[About this task]: Word for word, return every record.

(Dataset entries)
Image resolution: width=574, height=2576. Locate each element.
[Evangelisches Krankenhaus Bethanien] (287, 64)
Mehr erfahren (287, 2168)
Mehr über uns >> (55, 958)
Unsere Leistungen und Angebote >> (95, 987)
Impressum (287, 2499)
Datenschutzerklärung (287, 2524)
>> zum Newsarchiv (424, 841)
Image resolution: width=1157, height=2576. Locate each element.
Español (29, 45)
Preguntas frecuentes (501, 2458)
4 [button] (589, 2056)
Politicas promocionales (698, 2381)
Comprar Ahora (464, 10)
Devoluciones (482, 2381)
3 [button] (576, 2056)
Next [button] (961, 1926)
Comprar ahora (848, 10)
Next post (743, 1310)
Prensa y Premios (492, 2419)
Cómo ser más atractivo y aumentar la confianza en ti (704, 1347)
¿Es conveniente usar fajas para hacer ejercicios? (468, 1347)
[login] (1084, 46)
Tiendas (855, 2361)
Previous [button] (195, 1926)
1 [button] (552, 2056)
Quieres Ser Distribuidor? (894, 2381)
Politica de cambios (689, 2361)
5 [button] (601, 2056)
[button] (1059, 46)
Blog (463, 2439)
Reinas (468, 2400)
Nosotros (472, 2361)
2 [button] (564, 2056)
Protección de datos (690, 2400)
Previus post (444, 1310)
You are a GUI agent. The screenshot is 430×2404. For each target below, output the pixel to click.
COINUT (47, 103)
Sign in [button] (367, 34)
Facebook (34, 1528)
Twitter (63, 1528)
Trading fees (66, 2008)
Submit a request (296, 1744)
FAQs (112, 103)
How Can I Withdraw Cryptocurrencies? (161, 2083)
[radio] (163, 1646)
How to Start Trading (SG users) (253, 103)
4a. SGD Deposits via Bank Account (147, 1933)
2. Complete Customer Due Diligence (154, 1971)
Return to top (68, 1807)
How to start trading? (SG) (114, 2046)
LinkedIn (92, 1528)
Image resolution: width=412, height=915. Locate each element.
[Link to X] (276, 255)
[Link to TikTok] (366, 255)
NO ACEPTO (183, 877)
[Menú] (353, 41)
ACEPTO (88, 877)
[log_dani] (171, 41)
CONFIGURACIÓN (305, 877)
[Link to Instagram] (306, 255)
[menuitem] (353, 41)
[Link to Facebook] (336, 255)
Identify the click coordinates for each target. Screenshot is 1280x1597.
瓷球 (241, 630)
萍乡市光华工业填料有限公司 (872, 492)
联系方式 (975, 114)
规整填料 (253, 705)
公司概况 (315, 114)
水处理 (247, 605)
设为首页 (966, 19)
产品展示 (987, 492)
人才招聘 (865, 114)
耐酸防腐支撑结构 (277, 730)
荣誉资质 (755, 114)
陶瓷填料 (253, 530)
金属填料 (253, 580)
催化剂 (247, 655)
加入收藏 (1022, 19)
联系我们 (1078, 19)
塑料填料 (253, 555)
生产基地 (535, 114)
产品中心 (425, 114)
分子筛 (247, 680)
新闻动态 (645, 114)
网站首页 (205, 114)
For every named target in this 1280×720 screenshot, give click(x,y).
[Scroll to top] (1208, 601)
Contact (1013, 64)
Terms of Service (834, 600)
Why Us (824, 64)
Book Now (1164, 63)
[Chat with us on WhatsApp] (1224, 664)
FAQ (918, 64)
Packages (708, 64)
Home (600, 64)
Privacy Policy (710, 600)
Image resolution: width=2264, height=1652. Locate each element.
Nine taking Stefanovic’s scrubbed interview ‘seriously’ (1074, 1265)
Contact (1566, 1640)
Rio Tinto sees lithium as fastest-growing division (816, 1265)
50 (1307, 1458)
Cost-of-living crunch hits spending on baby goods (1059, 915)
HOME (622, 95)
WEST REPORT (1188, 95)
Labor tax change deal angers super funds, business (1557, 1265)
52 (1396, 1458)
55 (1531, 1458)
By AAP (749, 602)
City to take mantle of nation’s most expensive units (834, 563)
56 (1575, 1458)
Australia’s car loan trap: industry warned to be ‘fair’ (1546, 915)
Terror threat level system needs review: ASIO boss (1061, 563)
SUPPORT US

[Answer for this exercise]:
Image resolution: width=574, height=2576. Locate each element.
[Evangelisches Krankenhaus Bethanien] (287, 64)
Mehr erfahren (287, 2168)
Mehr über uns >> (55, 958)
Unsere Leistungen und Angebote >> (95, 987)
Impressum (287, 2499)
Datenschutzerklärung (287, 2524)
>> zum Newsarchiv (424, 841)
Image resolution: width=1157, height=2576. Locate each element.
Español (29, 45)
Preguntas frecuentes (501, 2458)
4 [button] (589, 2056)
Politicas promocionales (698, 2381)
Comprar Ahora (464, 10)
Devoluciones (482, 2381)
3 [button] (576, 2056)
Next [button] (961, 1926)
Comprar ahora (848, 10)
Next post (743, 1310)
Prensa y Premios (492, 2419)
Cómo ser más atractivo y aumentar la confianza en ti (704, 1347)
¿Es conveniente usar fajas para hacer ejercicios? (468, 1347)
[login] (1084, 46)
Tiendas (855, 2361)
Previous [button] (195, 1926)
1 [button] (552, 2056)
Quieres Ser Distribuidor? (894, 2381)
Politica de cambios (689, 2361)
5 [button] (601, 2056)
[button] (1059, 46)
Blog (463, 2439)
Reinas (468, 2400)
Nosotros (472, 2361)
2 [button] (564, 2056)
Protección de datos (690, 2400)
Previus post (444, 1310)
You are a GUI agent. The screenshot is 430×2404. For each target below, output the pixel to click.
COINUT (47, 103)
Sign in [button] (367, 34)
Facebook (34, 1528)
Twitter (63, 1528)
Trading fees (66, 2008)
Submit a request (296, 1744)
FAQs (112, 103)
How Can I Withdraw Cryptocurrencies? (161, 2083)
[radio] (163, 1646)
How to Start Trading (SG users) (253, 103)
4a. SGD Deposits via Bank Account (147, 1933)
2. Complete Customer Due Diligence (154, 1971)
Return to top (68, 1807)
How to start trading? (SG) (114, 2046)
LinkedIn (92, 1528)
Image resolution: width=412, height=915. Locate each element.
[Link to X] (276, 255)
[Link to TikTok] (366, 255)
NO ACEPTO (183, 877)
[Menú] (353, 41)
ACEPTO (88, 877)
[log_dani] (171, 41)
CONFIGURACIÓN (305, 877)
[Link to Instagram] (306, 255)
[menuitem] (353, 41)
[Link to Facebook] (336, 255)
Identify the click coordinates for each target. Screenshot is 1280x1597.
瓷球 (241, 630)
萍乡市光华工业填料有限公司 (872, 492)
联系方式 (975, 114)
规整填料 (253, 705)
公司概况 (315, 114)
水处理 (247, 605)
设为首页 (966, 19)
产品展示 (987, 492)
人才招聘 (865, 114)
耐酸防腐支撑结构 (277, 730)
荣誉资质 (755, 114)
陶瓷填料 (253, 530)
金属填料 (253, 580)
催化剂 (247, 655)
加入收藏 (1022, 19)
联系我们 (1078, 19)
塑料填料 (253, 555)
生产基地 (535, 114)
产品中心 (425, 114)
分子筛 (247, 680)
新闻动态 (645, 114)
网站首页 (205, 114)
For every named target in this 1280×720 screenshot, give click(x,y).
[Scroll to top] (1208, 601)
Contact (1013, 64)
Terms of Service (834, 600)
Why Us (824, 64)
Book Now (1164, 63)
[Chat with us on WhatsApp] (1224, 664)
FAQ (918, 64)
Packages (708, 64)
Home (600, 64)
Privacy Policy (710, 600)
Image resolution: width=2264, height=1652. Locate each element.
Nine taking Stefanovic’s scrubbed interview ‘seriously’ (1074, 1265)
Contact (1566, 1640)
Rio Tinto sees lithium as fastest-growing division (816, 1265)
50 (1307, 1458)
Cost-of-living crunch hits spending on baby goods (1059, 915)
HOME (622, 95)
WEST REPORT (1188, 95)
Labor tax change deal angers super funds, business (1557, 1265)
52 (1396, 1458)
55 (1531, 1458)
By AAP (749, 602)
City to take mantle of nation’s most expensive units (834, 563)
56 (1575, 1458)
Australia’s car loan trap: industry warned to be ‘fair’ (1546, 915)
Terror threat level system needs review: ASIO boss (1061, 563)
SUPPORT US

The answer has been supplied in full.